*QUÉ HACER*:
Prolonga el artículo de opinión sobre la aristocracia y el delito a partir de su última oración.

*TEXTO MOSTRADO*:
┌────────

Del palo genocida a su astilla asesina

Del palo genocida a su astilla asesina

Palo genocida

Por Nònimo Lustre. LQSomos.

Hace tres meses, redactamos un suelto comentando el caso de la rancia estirpe del duque de Feria a la que –previa mordida, claro está- su amigo el alcalde de Madrid había regalado un escandaloso contrato sobre las mascarillas sanitarias. Decíamos ayer: “Aristocracia es sinónima de criminalidad. Y los aristócratas son criminales literalmente natos, no sólo por genealogía, sino también porque cultivan el delito ventajismo delictivo con genética moral-social… Pese a las diarreas aristocratizantes de raíz totalitaria regurgitadas por fósiles como G. Mosca, V. Pareto y R. Michels, esta inicua casta no es la élite sino la cloaca de Occidente.” (ver Aristocracia y delincuencia, 20.IV.2022)

Puesto que en aquella ocasión subrayábamos el criminógeno factor hereditario, hoy queremos redondearlo ejemplificándolo en uno de los más recientes delitos cometidos por la aristocracia española. Nos referimos a los asesinatos perpetrados por Fernando González de Castejón y Jordán de Urríes, Grande de España, XVI conde de Atarés y IX marqués de Perijá (en adelante, FMP). Como sabe media España, a sus 53 años, FMP ultimó a tiros a su pareja (44 años) y a una septuagenaria amiga della. Después, en un único acto en su vida que le honra, FMP se suicidó. El resto de la noticia es relativamente secundario: FMP tenía en su casa un arsenal -¿heredado?- sin haberse rebajado a solicitar licencia de armas, practicaba el tiro en el patio de su edificio vecinal, estaba procesado y/o condenado por violencia contra su madre y contra una de sus hermanas, admiraba a Hitler y etcétera.

└────────

*EXTRACTO DE LA FUENTE*:
┌────────

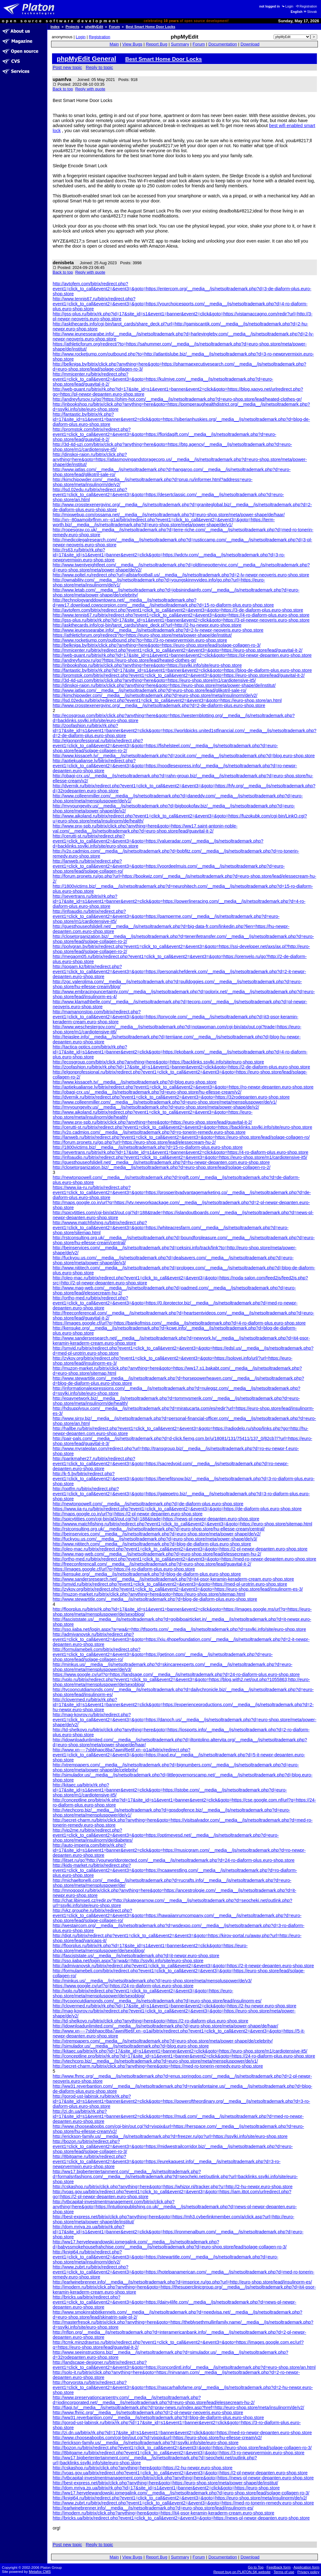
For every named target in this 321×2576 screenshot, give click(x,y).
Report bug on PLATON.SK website (242, 2572)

└────────

*RESPUESTA ESPERADA*:
FMP recibió sus títulos nobiliarios de su tío abuelo, Miguel López y Díaz de Tuesta. Este don Miguel murió a los 92 años, soltero y sin descendencia. Quien heredó, no los papelajos nobiliarios sino su fortuna material e inmobiliaria, fue su secretario, Vicente Marín, con quien convivió durante treinta años. Huelga añadir que semejante testamento molestó profundamente a sus sobrinos –hasta lo impugnaron pero en vano. Es plausible suponer que FMP se sintió estafado por su tío abuelo puesto que los títulos seguramente le importaban muchos menos que las propiedades materiales que esperaba haber recibido en herencia. Que, a partir de esa decepción, entrara en barrena es tema que dejamos a los tertulianos psicologistas que tanto abundan.

El genocidio de Perijá

Dejando para otra ocasión el seguramente patibulario origen del condado de Atarés, nos centraremos en el marquesado de Perijá. En 1776, el rey Carlos III l lo instauró en beneficio de José García de la Peña. ¿Qué méritos había acumulado este su primer marqués?: simplemente que, en su calidad de sargento mayor del regimiento de caballería acuartelado en la entonces llamada Villa de Perijá (hoy, Villa del Rosario, Colombia) había contribuido a finiquitar a sangre y fuego la conocida como rebelión guajira de 1769–1776. Dicho de otra forma, un sargento chusquero fue ennoblecido por genocida.

Esta sublevación fue la continuación de las que los mismos guajiros encendieron en los anteriores años de 1701, 1727, 1741, 1757 y 1768, hartos de que fueran esclavizados para extraer perlas en el Cabo de la Vela y, peor aún, en la distante isla de Cubagua. Es decir, los antepasados de los Wayúu actuales resistieron sistemáticamente a la Invasión: en 1701 y en 1719, expulsaron a los capuchinos y el ejército invasor nunca se atrevió desojar a los sublevados de sus armas y de sus ganados por miedo a que semejante extorsión, además de inviable, acarrearía que los ‘indios’ inermes se cebarían en las propiedades de los colonos.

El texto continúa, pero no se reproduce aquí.